(Beginning of Source document)

Beginning in December 2011, the Bolivian government rallied supporters of the highway, in Cochabamba, San Ignacio de Moxos, and the southernmost port of TIPNIS, in a campaign to reverse Law 180. Conisur, an organization of communities living in Polygon 7 at the south of TIPNIS, led its own pro-highway march from December 19 in the territory to January 2012 in La Paz. While Conisur demand that Law 180 simply be annulled, the government proposed instead to conduct a "prior consultation" of TIPNIS indigenous communities on the question of the highway as well as Law 180's declaration of the highway as an intangible zone. This proposal was passed as Law 222 on February 10, 2012. Non-CONISUR TIPNIS communities and their traditional leaders rejected the proposed consultation declaring that it "is not free, but rather is being imposed by force; is not informed, insofar as there is manipulation of information concerning the reach and effects of this law, which are hidden by the state ... and does not deal in good faith" The Subcentral TIPNIS and CIDOB organized a new 62-day march opposing the consultation which reached La Paz in June, but their demands were not attended to by the government.

The Plurinational Electoral Organ took on the task of carrying out the community consultation, visiting communities in the territory from July 29 through December 3, 2012. According to the official count, 58 communities of the 69 within TIPNIS participated and 55 of them supported the road, while 57 rejected the "intangibility" of the territory imposed by Law 180. However, a human rights observation mission led by the Permanent Assembly for Human Rights of Bolivia (APDHB), the Inter-American Federation for Human Rights (FIDH), and the Catholic Church from November 29 to December 14 reached a different conclusion. They found that "of the 36 communities visited by FIDH and APDHB, only 19 stated having been consulted, and 30 communities rejected construction of the road." The observers also described "numerous irregularities in the consultation process" and denounced that "the communities consulted reported having received gifts, having been pressured or being imposed restrictions in exchange for acceptance of the consultation; some were coerced through the suspension of development projects in case of refusal."

Coinciding the publication of the consultation's results in April 2013, three laws were envisioned to address the future of the territory and the road project: one annulling Law 180, a second instituting environmental safeguards, and a third preventing further occupation of the territory by coca growers. However, legislative leaders and Minister of Public Works Vladimir Sánchez announced that the government would prioritize eliminating extreme poverty in TIPNIS through the end of 2014, and defer any action on the highway project and the suggested laws. Alex Ferrier, the governor of Beni after the 2015 elections, has pledged to advance the project.

(End of Source document)

→ What this exercise asks
**1)** Reproduce the TIPNIS highway passage word for word from "Coinciding the publication" to "advance the project.".
**2)** According to the TIPNIS highway passage, on what date was Law 222 passed?
**3)** Write the next part of the TIPNIS highway passage, picking up after its final sentence.
The rows below have no connection to the TIPNIS highway passage.

(Beginning of Information provided)

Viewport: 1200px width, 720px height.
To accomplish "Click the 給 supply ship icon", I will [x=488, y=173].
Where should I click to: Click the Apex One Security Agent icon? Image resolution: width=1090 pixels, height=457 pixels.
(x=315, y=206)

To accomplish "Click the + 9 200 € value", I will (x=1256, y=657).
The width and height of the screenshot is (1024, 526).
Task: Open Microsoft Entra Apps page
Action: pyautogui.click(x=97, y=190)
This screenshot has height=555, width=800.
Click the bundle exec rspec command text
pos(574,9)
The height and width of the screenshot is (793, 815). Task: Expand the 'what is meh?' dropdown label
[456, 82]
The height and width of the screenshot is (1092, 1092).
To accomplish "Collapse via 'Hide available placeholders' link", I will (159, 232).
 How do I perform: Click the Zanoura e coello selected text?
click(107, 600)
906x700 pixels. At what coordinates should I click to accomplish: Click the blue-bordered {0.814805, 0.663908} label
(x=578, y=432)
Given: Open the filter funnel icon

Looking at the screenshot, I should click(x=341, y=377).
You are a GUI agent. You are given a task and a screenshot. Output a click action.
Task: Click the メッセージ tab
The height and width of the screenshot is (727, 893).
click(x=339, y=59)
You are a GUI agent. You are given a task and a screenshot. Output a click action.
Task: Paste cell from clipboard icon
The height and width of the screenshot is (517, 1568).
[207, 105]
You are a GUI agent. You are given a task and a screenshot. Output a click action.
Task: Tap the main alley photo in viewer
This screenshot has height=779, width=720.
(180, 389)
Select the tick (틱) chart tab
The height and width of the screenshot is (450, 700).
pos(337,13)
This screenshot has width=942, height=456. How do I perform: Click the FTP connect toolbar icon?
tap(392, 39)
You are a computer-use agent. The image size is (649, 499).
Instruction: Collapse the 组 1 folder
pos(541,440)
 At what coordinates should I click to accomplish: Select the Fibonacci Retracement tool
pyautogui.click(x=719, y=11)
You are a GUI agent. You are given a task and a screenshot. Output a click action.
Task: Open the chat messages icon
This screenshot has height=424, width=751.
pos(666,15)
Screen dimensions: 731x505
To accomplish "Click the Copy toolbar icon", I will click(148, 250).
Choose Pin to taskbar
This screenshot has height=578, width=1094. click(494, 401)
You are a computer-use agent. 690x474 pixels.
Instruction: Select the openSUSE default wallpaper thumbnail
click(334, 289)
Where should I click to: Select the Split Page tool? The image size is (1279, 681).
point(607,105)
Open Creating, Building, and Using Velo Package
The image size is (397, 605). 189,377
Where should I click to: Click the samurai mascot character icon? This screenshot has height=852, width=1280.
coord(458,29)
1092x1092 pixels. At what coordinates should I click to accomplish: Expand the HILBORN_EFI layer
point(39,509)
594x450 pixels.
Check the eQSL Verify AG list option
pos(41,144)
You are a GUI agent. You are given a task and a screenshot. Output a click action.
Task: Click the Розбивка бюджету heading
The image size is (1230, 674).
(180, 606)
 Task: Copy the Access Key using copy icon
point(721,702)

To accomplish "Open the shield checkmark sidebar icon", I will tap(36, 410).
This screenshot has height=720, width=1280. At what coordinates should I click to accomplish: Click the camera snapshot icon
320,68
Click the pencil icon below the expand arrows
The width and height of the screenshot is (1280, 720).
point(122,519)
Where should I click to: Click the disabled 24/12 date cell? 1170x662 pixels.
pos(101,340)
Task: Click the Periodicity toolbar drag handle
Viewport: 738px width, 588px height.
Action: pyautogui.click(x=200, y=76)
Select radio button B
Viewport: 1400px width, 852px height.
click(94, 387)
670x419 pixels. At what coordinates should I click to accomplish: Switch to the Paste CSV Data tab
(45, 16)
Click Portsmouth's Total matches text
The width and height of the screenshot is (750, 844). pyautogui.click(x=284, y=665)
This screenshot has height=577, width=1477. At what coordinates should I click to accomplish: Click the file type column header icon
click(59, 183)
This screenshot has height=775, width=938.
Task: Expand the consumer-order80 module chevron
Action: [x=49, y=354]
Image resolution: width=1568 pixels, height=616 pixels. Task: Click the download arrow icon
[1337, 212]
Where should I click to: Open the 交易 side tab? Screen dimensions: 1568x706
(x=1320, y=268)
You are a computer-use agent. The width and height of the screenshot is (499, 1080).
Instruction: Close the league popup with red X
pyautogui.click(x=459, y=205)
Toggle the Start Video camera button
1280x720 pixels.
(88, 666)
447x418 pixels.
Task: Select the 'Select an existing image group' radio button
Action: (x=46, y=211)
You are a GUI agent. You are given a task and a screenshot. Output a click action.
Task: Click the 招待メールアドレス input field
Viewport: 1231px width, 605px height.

(End of Information provided)

→ Answer section
**1)**
Coinciding the publication of the consultation's results in April 2013, three laws were envisioned to address the future of the territory and the road project: one annulling Law 180, a second instituting environmental safeguards, and a third preventing further occupation of the territory by coca growers. However, legislative leaders and Minister of Public Works Vladimir Sánchez announced that the government would prioritize eliminating extreme poverty in TIPNIS through the end of 2014, and defer any action on the highway project and the suggested laws. Alex Ferrier, the governor of Beni after the 2015 elections, has pledged to advance the project.

**2)** February 10, 2012.

**3)**
In May 2015, Conisur announced that it held a gathering of pro-road communities who called for Segment II to be built. Later that month, Emilio Noza of the Subcentral Isiboro Sécure-Tipnis and Fernando Vargas president of the Subcentral Tipnis declared that their member communities continue to oppose the road and stating that a Subcentral Tipnis representative had confirmed that no such gathering had been held, as claimed, in Santa Trinidad.

In 2017, the governing MAS party introduced legislation to repeal the intangibility protections of Law 180 and to authorize the drafting of a transportation plan. This law, the Law for the Protection, Integral and Sustainable Development of TIPNIS (Ley de Protección, Desarrollo Integral y Sustentable del Territorio Indígena Parque Nacional Isiboro Sécure (TIPNIS)), was enacted as Law 266 on August 13, 2017.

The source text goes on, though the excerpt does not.